About this exercise:
Print, in exact form, the lines below from the one containing "Given: Expand the" through the one containing "Task: Open the Condividi il tuo SSI link", and omit all others.

== Data shown

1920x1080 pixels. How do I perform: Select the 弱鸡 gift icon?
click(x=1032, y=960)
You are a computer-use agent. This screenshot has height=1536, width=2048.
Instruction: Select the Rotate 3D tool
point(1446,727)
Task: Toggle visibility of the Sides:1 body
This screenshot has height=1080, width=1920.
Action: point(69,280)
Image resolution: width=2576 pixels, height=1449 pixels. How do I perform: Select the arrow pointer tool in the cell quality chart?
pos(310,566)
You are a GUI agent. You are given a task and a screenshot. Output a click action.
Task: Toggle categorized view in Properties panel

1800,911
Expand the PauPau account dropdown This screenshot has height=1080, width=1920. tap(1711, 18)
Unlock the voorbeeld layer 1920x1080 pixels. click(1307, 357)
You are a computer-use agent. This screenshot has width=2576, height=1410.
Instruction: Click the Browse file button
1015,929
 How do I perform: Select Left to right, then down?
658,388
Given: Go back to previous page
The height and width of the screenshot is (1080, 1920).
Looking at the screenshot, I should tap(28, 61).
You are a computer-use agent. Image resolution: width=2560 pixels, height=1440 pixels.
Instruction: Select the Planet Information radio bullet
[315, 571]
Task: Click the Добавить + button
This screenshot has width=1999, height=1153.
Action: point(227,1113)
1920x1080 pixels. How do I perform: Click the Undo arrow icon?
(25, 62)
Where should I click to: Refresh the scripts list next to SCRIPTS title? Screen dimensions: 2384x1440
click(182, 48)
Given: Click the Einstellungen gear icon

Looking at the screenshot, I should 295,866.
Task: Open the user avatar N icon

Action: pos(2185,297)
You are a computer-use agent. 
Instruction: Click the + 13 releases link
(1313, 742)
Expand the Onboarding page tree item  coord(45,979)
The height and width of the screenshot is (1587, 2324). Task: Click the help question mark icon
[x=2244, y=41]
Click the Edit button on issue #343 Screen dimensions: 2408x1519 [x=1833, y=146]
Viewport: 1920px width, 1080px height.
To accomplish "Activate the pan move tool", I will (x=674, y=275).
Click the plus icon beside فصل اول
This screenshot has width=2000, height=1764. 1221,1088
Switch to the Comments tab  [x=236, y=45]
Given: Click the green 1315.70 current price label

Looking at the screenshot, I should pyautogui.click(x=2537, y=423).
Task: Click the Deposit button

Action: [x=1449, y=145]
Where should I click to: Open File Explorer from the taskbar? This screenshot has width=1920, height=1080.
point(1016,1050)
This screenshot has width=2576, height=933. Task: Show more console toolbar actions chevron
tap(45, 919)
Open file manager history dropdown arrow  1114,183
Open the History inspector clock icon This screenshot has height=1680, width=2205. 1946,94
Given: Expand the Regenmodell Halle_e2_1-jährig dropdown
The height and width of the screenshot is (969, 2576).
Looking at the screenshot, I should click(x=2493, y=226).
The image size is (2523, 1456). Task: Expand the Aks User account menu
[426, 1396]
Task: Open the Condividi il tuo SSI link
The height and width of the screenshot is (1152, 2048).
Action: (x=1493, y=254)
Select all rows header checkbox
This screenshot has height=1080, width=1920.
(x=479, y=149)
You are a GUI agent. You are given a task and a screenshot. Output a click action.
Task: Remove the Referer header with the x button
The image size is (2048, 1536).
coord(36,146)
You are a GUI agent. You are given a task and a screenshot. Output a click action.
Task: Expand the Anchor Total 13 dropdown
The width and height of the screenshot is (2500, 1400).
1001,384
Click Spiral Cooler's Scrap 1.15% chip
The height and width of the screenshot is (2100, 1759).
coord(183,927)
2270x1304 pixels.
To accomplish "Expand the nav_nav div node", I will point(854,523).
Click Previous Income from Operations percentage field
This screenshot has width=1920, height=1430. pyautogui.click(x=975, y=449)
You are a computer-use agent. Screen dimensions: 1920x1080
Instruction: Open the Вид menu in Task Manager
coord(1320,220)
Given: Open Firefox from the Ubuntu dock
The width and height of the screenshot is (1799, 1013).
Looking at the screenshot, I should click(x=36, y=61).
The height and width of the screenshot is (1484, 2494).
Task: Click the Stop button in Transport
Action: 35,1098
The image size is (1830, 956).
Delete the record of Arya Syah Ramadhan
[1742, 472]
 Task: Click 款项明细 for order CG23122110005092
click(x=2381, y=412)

====

Answer to the exercise:
Given: Expand the Regenmodell Halle_e2_1-jährig dropdown
The height and width of the screenshot is (969, 2576).
Looking at the screenshot, I should click(x=2493, y=226).
The image size is (2523, 1456). Task: Expand the Aks User account menu
[426, 1396]
Task: Open the Condividi il tuo SSI link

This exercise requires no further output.